Your objective - Lay out the records below as a Markdown table with the columns Row and Line, from the start of the records up to and including the line that contains "click(312, 254)". Leave out blank lines and number each remaining line in the Row column.

Rows -
◇ ◇ ◇ ◇ ◇ ◇ ◇

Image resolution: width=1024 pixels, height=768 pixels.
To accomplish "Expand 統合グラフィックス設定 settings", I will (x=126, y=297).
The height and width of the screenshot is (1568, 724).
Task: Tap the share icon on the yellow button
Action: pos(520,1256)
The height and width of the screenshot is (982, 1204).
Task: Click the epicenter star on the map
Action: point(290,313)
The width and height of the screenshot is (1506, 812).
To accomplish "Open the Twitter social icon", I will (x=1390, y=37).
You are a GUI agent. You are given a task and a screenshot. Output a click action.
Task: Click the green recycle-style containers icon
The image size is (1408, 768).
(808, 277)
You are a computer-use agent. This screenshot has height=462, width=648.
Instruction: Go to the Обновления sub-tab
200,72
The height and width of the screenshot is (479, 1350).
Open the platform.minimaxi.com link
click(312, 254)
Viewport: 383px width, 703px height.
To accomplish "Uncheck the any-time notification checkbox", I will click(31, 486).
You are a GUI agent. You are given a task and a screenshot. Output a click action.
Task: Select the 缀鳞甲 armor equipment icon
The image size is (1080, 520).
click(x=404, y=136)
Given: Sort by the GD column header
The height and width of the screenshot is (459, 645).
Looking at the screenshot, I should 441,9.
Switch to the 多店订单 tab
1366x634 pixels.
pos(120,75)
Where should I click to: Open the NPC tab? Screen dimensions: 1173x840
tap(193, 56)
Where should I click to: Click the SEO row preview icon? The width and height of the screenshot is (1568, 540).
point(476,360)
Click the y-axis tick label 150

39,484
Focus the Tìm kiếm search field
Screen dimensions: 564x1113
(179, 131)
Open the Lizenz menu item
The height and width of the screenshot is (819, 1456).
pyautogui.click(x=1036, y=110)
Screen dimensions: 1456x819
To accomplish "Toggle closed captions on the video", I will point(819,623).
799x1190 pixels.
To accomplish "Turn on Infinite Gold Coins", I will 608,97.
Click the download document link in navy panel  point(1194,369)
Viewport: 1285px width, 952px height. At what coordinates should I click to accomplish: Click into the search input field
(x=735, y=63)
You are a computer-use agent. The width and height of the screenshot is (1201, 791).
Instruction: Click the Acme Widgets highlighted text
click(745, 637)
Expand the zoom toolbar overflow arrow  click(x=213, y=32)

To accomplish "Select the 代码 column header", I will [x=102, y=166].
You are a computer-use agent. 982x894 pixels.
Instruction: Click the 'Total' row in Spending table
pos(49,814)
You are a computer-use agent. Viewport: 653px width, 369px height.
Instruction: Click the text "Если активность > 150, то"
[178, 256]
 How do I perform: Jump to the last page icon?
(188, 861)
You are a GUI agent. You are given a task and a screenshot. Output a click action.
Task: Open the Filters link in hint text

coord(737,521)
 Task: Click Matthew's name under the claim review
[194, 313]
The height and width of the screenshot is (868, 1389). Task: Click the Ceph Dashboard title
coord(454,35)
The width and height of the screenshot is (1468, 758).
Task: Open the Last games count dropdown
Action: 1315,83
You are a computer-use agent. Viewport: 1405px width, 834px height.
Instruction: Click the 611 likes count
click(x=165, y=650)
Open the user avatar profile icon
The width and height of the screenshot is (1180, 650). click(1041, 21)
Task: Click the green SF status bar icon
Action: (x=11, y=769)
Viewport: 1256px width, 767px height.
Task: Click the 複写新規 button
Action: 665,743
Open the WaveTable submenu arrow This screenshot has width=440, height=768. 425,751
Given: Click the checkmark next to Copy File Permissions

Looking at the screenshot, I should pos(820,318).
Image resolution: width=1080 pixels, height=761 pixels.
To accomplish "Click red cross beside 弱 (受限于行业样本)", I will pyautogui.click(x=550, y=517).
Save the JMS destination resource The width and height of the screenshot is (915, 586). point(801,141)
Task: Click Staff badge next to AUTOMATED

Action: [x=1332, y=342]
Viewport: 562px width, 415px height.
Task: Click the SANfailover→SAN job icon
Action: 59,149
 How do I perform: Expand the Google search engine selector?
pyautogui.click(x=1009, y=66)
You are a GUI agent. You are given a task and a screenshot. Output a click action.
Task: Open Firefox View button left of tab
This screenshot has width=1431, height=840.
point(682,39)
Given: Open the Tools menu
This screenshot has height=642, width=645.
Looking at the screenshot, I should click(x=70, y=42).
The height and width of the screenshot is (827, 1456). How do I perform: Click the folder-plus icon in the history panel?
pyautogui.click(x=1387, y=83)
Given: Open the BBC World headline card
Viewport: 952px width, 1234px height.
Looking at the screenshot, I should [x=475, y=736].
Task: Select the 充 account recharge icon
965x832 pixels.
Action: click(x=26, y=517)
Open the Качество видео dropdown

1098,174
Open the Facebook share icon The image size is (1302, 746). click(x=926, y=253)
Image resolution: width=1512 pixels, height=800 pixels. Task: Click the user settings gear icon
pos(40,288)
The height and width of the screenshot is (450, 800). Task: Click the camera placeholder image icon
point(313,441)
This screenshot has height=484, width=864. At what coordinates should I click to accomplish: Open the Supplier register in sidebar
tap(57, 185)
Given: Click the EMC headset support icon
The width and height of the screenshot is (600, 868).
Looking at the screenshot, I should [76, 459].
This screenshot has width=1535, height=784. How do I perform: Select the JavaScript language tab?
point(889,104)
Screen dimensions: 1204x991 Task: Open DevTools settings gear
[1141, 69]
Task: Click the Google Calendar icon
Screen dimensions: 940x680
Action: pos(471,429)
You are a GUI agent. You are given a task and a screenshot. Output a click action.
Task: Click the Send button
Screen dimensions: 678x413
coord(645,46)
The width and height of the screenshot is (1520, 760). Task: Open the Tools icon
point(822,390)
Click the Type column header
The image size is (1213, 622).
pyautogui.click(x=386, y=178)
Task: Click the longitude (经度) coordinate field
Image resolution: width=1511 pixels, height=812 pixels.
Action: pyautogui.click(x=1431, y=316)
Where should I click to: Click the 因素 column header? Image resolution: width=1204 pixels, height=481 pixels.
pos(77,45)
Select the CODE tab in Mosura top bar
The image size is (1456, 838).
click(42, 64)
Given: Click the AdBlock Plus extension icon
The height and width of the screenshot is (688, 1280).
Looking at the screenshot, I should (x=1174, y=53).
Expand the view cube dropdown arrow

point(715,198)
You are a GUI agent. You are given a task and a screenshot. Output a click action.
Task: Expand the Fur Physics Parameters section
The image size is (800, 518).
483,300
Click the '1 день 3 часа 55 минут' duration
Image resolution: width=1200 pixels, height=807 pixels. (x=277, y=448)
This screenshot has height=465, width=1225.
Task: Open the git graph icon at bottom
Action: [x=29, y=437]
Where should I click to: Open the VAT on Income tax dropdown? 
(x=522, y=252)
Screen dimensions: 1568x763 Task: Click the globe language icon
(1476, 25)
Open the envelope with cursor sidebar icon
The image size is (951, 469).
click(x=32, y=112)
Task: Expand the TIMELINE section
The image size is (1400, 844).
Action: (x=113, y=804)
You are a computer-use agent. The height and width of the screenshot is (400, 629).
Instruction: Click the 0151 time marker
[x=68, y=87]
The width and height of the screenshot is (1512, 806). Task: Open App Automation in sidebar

◇ ◇ ◇ ◇ ◇ ◇ ◇

Output below -
| Row | Line |
|---|---|
| 1 | Image resolution: width=1024 pixels, height=768 pixels. |
| 2 | To accomplish "Expand 統合グラフィックス設定 settings", I will (x=126, y=297). |
| 3 | The height and width of the screenshot is (1568, 724). |
| 4 | Task: Tap the share icon on the yellow button |
| 5 | Action: pos(520,1256) |
| 6 | The height and width of the screenshot is (982, 1204). |
| 7 | Task: Click the epicenter star on the map |
| 8 | Action: point(290,313) |
| 9 | The width and height of the screenshot is (1506, 812). |
| 10 | To accomplish "Open the Twitter social icon", I will (x=1390, y=37). |
| 11 | You are a GUI agent. You are given a task and a screenshot. Output a click action. |
| 12 | Task: Click the green recycle-style containers icon |
| 13 | The image size is (1408, 768). |
| 14 | (808, 277) |
| 15 | You are a computer-use agent. This screenshot has height=462, width=648. |
| 16 | Instruction: Go to the Обновления sub-tab |
| 17 | 200,72 |
| 18 | The height and width of the screenshot is (479, 1350). |
| 19 | Open the platform.minimaxi.com link |
| 20 | click(312, 254) |